* **Exercise requirements**
In the entries that follow, copy exactly each line from the first through the line with "Nutrition (169, 739)".

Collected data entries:
§ §

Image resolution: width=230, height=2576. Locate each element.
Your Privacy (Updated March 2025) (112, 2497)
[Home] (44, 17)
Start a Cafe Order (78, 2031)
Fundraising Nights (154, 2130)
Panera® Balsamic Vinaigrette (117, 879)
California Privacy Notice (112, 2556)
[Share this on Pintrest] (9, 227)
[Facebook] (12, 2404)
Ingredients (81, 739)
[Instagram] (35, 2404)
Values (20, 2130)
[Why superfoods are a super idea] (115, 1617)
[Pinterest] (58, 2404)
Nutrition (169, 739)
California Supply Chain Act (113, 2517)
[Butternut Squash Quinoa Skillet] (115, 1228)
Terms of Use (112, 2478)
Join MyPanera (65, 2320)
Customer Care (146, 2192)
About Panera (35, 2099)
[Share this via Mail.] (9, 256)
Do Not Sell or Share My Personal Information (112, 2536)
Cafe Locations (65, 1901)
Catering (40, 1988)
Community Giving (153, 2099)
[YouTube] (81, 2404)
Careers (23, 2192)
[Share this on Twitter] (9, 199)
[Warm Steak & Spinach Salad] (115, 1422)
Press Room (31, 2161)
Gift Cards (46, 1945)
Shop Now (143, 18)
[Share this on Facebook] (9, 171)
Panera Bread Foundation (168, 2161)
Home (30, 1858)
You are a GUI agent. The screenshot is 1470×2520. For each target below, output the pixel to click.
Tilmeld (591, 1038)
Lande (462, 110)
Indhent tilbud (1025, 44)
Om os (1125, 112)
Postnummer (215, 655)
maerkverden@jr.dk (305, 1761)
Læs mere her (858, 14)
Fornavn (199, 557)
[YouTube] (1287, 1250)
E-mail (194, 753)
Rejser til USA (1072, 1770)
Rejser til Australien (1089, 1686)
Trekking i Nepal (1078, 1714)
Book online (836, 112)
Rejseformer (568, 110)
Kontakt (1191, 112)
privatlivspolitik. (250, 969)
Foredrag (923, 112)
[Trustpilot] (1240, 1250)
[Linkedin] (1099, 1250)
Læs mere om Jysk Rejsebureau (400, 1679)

§ §

* **Result of this task**
Image resolution: width=230, height=2576. Locate each element.
Your Privacy (Updated March 2025) (112, 2497)
[Home] (44, 17)
Start a Cafe Order (78, 2031)
Fundraising Nights (154, 2130)
Panera® Balsamic Vinaigrette (117, 879)
California Privacy Notice (112, 2556)
[Share this on Pintrest] (9, 227)
[Facebook] (12, 2404)
Ingredients (81, 739)
[Instagram] (35, 2404)
Values (20, 2130)
[Why superfoods are a super idea] (115, 1617)
[Pinterest] (58, 2404)
Nutrition (169, 739)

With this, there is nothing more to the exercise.